▸ **Problem description**:
Transcribe the passage from the report on the stretchable brain electrode, everything from "Fang told the" down to "in non-human primates.".

START Supplied text

Illustration of a high-throughput stretchable flexible microelectrode. Photo: Courtesy of BCIFlex
A Chinese research team has developed a stretchable, flexible microelectrode that can dynamically adapt to brain motion, addressing a long-standing bottleneck in invasive brain-computer interface (BCI) technology in which conventional flexible electrodes are prone to displacement and retraction during brain movement.
The findings, led by Fang Ying, a senior researcher at the Chinese Institute for Brain Research Beijing, were published on Thursday in Nature Electronics, a sister journal of Nature. The study reports a stretchable flexible electrode that combines high-throughput neural signal acquisition with biomechanical compliance.
Researchers said the new electrode architecture provides a foundational solution for the long-term stability of invasive BCIs by allowing implanted electrodes to mechanically conform to the brain's natural pulsation and intracranial displacement, significantly reducing the risks of signal loss and tissue damage.
Fang told the Global Times in an exclusive interview on Saturday that the research was motivated by problems observed several years earlier during invasive BCI experiments in non-human primates.
"About four years ago, we found that flexible electrodes carried a real risk of retraction due to brain movement," Fang said. "That prompted us to explore new approaches to reduce the risk of electrodes being pulled out when one end is anchored to the brain and the other is fixed to the skull."
The issue gained wider attention in 2024 after US entrepreneur Elon Musk's company Neuralink carried out its first invasive BCI clinical trial in a human patient. However, around 85 percent of the 1,024-channel flexible electrodes implanted in the patient retracted from the brain within weeks of implantation, largely because the electrodes were bendable but not stretchable and could not accommodate natural brain motion.
Facing the brain's constant pulsation and intracranial displacement, traditional linear electrodes struggle to adapt in real time, making them prone to shifting or even being pulled out of neural tissue entirely. Such detachment not only reduces the number and accuracy of neural signals collected but can also trigger inflammatory responses in brain tissue.
As a result, developing new flexible electrodes capable of adapting to brain dynamics and enabling long-term stable signal recording has become a key hurdle to the clinical application of invasive BCIs, Fang's team explained in an written response to the Global Times.
To address this industry-wide challenge, the team proposed a high-throughput, stretchable electrode architecture. According to the study , the design leverages the extremely low bending stiffness of ultrathin flexible films, redirecting tensile stress into low-energy buckling deformations. This allows the electrodes to dynamically follow brain pulsations and intracranial movements after implantation, ensuring long-term stability within neural tissue.
Fang explained that the core innovation lies in the electrode's spiral structural design.

END Supplied text
START Data for review

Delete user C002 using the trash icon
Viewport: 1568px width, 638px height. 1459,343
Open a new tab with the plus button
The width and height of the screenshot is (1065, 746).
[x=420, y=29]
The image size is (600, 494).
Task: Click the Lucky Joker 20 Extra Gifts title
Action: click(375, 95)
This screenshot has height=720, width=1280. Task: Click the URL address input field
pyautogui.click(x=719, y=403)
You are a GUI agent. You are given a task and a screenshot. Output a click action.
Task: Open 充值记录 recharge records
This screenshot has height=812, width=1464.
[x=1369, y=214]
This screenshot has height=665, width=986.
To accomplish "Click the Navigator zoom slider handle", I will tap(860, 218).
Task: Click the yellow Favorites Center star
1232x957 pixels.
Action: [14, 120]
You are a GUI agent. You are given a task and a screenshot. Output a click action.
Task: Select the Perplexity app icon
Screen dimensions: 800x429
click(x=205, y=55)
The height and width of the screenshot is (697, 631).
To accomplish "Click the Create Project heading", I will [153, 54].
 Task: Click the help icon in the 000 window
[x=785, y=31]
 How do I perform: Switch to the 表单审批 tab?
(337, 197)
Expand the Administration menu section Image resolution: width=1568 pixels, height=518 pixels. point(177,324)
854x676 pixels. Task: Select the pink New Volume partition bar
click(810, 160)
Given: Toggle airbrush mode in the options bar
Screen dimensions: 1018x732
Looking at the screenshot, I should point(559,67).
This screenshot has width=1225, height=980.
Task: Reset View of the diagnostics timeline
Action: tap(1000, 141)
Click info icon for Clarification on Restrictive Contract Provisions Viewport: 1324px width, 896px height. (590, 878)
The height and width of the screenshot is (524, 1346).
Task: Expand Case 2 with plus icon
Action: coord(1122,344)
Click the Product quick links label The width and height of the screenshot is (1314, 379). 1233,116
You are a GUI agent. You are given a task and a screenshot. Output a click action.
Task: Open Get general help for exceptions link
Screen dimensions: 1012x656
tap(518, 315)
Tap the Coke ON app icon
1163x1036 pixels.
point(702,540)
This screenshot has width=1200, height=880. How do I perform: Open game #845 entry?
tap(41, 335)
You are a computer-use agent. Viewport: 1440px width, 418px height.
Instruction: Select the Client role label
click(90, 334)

END Data for review

▸ **Problem solution**:
Fang told the Global Times in an exclusive interview on Saturday that the research was motivated by problems observed several years earlier during invasive BCI experiments in non-human primates.